Well, I would like to talk about amnesty, but not for people who are illegally in the country, because I am opposed to that. But I would like to talk about amnesty for Americans, citizens, and I only want to talk about amnesty for two of those citizens. They are border agents who have been convicted of so-called civil rights violations of an illegal drug smuggler bringing drugs to the United States.
Two border agents, Compean and Ramos, today went to the penitentiary for 11 and 12 years for doing this. They work on the Texas-Mexico border, a volatile war zone. The border is the second front, and while on duty patrolling the sovereignty of our country, they come across a drug dealer driving a van full of about 780 pounds of marijuana. That does not mean anything, but it is worth a million dollars. That does mean something, something we can relate to.

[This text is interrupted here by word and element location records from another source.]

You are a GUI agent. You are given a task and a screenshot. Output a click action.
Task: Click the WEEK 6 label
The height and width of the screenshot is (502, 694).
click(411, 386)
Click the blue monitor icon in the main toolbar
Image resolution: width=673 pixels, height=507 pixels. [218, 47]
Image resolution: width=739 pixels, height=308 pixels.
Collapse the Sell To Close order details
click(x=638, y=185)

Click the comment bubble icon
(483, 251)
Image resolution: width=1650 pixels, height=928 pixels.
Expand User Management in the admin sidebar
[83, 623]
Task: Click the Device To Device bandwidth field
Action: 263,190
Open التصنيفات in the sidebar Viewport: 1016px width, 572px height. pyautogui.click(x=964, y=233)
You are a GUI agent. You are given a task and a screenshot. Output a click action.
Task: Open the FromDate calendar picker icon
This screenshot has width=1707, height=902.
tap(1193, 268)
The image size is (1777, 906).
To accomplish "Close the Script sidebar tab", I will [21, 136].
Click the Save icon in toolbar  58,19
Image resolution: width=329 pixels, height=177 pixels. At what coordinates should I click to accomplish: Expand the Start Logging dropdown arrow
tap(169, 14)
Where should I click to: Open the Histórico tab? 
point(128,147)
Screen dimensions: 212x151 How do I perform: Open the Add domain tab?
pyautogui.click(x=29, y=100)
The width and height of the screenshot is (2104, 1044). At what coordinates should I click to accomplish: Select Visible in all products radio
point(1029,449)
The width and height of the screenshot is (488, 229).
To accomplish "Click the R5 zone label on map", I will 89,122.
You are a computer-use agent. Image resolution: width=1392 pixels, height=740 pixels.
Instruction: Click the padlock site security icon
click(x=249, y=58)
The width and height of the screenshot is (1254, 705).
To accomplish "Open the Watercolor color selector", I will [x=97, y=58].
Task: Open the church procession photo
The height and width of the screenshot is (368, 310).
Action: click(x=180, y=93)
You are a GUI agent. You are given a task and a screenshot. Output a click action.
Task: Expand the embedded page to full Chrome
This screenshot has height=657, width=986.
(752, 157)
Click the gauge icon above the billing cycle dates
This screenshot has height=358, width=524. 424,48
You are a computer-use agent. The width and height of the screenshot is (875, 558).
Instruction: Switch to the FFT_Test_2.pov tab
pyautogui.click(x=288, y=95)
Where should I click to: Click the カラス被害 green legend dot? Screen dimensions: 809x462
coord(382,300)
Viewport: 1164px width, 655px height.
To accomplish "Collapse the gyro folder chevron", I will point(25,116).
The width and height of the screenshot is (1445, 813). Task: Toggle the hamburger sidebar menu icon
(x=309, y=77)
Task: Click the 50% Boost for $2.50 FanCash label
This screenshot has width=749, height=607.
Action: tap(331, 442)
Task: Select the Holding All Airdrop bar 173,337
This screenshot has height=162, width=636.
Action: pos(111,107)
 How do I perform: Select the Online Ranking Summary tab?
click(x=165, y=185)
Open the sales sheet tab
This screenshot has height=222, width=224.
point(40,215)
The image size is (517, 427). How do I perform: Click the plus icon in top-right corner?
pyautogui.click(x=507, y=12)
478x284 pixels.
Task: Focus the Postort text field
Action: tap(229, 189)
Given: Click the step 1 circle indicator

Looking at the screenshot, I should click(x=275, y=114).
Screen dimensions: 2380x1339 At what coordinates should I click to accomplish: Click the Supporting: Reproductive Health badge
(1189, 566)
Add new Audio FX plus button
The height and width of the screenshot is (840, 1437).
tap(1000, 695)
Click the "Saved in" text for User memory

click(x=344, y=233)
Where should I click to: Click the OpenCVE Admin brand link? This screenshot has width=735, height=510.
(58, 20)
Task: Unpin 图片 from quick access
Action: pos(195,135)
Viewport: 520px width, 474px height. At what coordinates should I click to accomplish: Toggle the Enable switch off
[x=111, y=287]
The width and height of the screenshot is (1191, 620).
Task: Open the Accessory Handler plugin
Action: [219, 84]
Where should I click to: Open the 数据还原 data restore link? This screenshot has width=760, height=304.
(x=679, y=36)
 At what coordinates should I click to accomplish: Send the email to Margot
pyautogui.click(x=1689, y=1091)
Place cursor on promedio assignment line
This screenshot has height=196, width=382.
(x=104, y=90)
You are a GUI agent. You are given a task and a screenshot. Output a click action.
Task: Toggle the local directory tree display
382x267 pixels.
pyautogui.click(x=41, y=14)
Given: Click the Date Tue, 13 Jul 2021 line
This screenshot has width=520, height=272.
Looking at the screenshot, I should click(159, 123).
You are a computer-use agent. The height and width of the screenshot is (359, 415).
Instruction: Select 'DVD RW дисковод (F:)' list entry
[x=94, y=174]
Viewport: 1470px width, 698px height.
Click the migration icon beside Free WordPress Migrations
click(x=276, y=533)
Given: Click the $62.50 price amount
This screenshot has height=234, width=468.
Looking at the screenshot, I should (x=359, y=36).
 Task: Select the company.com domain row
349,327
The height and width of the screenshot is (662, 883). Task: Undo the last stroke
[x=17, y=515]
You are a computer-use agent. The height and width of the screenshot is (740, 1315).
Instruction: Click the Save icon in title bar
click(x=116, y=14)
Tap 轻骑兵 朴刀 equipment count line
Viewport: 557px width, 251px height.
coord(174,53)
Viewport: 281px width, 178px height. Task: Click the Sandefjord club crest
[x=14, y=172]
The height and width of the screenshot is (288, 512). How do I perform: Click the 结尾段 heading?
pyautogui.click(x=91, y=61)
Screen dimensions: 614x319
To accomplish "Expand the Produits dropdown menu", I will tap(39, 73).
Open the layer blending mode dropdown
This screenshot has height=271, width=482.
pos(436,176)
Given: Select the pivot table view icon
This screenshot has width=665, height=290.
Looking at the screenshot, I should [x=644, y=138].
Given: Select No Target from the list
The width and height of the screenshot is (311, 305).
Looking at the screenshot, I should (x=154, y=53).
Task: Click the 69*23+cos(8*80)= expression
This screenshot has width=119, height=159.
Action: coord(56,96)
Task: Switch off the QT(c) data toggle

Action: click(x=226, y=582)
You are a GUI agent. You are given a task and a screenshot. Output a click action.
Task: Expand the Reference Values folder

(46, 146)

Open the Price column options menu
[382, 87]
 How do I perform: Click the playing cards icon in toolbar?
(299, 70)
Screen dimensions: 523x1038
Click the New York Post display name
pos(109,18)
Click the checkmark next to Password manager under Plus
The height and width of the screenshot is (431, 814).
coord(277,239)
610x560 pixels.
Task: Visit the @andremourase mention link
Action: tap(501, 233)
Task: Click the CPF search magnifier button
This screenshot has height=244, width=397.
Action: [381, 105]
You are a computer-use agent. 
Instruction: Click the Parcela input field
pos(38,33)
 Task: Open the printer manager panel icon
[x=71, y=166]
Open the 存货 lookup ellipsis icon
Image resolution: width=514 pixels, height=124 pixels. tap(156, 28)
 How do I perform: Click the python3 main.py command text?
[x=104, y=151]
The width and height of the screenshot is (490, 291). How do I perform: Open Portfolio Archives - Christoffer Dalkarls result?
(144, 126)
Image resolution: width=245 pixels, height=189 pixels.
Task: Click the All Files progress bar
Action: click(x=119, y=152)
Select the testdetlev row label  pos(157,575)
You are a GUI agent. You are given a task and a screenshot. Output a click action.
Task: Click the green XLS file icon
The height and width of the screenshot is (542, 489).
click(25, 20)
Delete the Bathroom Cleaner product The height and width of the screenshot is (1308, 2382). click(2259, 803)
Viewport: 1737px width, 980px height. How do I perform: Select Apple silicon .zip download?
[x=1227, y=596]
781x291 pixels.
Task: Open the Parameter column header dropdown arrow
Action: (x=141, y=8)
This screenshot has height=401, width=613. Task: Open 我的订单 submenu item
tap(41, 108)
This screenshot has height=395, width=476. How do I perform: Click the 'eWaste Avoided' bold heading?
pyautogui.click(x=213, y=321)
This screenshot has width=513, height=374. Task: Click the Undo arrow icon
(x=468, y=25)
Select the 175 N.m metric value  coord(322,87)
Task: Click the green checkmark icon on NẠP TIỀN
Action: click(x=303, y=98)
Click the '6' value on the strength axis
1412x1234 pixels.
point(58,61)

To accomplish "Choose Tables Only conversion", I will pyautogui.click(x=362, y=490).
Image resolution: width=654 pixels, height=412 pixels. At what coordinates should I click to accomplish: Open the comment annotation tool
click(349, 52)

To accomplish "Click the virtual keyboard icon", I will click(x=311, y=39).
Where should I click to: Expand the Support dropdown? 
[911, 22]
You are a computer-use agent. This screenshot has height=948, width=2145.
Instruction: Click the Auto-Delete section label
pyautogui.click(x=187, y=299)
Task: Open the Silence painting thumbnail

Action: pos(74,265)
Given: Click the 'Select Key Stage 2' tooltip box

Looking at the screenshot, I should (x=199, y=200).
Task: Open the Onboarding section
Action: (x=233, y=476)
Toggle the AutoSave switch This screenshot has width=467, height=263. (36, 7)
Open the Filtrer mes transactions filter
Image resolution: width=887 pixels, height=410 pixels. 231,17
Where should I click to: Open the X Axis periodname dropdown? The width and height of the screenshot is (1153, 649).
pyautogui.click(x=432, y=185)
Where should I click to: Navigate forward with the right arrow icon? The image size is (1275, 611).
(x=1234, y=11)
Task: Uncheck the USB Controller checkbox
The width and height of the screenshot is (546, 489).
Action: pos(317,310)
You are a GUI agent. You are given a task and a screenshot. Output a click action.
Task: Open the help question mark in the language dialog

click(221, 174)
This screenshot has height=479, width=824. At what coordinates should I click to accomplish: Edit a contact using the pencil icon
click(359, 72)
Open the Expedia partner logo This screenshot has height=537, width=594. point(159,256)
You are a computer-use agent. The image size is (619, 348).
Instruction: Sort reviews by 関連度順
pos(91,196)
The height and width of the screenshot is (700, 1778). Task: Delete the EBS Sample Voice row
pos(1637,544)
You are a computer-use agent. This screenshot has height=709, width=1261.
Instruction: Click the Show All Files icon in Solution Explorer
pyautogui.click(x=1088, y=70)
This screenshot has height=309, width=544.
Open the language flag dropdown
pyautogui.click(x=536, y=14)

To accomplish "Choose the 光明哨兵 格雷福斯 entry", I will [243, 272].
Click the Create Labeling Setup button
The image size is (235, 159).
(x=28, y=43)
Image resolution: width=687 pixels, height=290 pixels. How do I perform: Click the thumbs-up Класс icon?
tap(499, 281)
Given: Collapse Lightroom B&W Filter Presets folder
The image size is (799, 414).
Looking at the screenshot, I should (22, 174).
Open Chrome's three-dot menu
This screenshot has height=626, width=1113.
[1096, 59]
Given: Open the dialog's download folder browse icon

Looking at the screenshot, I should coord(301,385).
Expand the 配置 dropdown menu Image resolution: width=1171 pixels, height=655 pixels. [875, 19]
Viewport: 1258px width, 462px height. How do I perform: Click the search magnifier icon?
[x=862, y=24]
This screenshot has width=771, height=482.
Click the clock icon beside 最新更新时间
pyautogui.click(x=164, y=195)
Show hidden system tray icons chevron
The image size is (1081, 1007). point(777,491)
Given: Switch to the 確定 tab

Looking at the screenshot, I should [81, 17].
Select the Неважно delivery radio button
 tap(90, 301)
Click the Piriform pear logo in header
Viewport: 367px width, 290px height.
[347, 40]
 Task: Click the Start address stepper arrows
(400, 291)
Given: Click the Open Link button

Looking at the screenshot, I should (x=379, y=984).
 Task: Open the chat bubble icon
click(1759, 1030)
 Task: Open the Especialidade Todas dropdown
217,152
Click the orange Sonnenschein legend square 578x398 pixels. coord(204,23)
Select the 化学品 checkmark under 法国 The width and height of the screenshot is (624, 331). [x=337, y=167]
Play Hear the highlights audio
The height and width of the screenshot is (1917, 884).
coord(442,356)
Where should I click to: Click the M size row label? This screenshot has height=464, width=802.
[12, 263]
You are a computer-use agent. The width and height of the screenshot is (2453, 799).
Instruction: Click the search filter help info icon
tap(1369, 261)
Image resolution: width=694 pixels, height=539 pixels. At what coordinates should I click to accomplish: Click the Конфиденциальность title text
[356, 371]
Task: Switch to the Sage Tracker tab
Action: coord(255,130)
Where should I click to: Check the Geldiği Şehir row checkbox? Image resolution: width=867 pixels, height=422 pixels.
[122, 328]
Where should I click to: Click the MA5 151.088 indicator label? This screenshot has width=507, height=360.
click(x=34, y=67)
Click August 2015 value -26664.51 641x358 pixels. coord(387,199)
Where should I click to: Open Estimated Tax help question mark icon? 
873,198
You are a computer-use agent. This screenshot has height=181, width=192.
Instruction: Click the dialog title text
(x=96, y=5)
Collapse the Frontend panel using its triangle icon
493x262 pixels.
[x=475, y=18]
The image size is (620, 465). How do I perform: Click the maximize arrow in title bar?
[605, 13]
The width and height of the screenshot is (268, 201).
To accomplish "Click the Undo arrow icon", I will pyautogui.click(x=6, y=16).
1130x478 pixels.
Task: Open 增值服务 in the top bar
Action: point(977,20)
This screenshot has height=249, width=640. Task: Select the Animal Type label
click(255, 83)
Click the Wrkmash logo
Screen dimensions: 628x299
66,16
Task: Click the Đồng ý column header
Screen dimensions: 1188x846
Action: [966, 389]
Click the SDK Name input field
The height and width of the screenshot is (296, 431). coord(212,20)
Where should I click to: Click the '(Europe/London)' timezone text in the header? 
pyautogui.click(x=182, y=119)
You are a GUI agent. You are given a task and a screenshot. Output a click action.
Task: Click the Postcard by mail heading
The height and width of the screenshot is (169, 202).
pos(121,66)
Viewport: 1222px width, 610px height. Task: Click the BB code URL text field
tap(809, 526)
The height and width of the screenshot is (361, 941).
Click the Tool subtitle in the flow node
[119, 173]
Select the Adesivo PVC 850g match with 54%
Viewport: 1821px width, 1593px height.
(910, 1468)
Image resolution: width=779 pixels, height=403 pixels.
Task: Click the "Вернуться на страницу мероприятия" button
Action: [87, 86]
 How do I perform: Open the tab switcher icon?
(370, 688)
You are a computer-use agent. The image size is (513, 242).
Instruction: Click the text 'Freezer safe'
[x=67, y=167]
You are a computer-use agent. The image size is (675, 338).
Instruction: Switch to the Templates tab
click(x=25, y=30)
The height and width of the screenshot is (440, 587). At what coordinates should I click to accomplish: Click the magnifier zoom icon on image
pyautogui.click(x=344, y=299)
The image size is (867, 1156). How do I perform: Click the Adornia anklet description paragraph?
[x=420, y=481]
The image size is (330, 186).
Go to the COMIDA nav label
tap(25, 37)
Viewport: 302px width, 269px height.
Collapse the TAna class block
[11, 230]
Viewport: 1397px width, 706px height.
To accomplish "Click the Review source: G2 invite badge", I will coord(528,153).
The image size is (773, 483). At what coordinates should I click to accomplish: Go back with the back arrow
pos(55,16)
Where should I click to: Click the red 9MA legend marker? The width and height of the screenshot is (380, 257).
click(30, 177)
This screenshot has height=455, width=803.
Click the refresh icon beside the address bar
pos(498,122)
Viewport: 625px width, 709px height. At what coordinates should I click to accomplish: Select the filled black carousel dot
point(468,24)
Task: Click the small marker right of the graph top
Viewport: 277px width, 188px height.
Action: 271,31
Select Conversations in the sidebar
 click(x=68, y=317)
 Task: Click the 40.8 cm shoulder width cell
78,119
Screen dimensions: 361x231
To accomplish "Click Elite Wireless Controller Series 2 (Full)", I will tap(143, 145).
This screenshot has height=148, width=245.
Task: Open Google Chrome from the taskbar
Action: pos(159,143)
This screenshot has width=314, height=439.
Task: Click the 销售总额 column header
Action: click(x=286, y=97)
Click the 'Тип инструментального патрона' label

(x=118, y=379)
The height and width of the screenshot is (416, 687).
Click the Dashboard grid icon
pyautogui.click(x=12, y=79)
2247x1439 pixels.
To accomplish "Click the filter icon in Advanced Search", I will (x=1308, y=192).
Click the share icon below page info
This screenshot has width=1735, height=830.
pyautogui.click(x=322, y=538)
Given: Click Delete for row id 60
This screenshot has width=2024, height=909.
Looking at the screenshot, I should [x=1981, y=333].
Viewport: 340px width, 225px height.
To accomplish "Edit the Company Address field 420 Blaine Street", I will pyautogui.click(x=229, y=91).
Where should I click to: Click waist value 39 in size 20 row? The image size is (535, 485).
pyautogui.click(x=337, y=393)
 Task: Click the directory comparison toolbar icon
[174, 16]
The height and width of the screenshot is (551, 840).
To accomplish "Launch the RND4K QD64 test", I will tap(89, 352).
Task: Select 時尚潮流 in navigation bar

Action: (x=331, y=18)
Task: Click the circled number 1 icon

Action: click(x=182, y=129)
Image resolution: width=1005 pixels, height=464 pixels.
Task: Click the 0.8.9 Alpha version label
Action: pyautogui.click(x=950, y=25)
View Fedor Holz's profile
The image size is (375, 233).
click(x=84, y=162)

A confrontation occurs, drug dealer abandons the van, tries to flee back to Mexico, has an altercation with the border agents, shots are fired, he runs to Mexico.
The next thing we find out, our Federal Government chooses to go to Mexico, find this drug dealer, learns that he has been shot, bring him back to America, treat his wounds at American expense, give him a deal, a backroom deal, to testify against the border agents because they did not follow some policy of reporting shots being fired. So they go to court, give the drug dealer amnesty, give the drug dealer immunity.
While waiting to testify, the old drug dealer goes back to Mexico and picks up another load of dope, almost 1,000 pounds of drugs, gets caught by different border agents. Once again, not prosecuted by the Federal Government because the Federal Government is so determined to prosecute border agents, not drug dealers; and after the trial, the border agents were convicted, and now they went to the penitentiary.
Our Federal Government had a choice to make in this case, whether or not to stand on the side of the lawless drug dealer or stand with our border agents who try to enforce the rule of law. Our government chose poorly. They sided with the enemy. They sided with the outlaws. They sided with illegal drug dealers and prosecuted our border agents. I ask the question, why?
If the border agents violated some policy or rule, suspend them, give them days off, demote them, but send them to the penitentiary for 12 years when the drug dealer goes free? This does not pass the smell test or, as we say in Texas, that dog just don't hunt, Mr. Speaker.
So we are asking a very simple thing, some of us from Congress, about 55. We are asking the President to grant amnesty to these two border agents. The administration, Federal Government, talks about amnesty. We just want it for two folks, and the President has the constitutional power to pardon and parole. The President exercised that power, that is his right under the Constitution, almost 100 times in the last 6 years. We are simply asking that the administration exercise the pardon power and pardon these two border agents and send the message to the Border Patrol and all these sheriffs who work on the border, trying to enforce the law, that we will stand beside you when you try and enforce the law; and also send the message to drug dealers that we are not going to work with you, we are not giving you a deal, we do not work backroom deals with drug dealers; we support our Border Patrol on the Texas-Mexico border.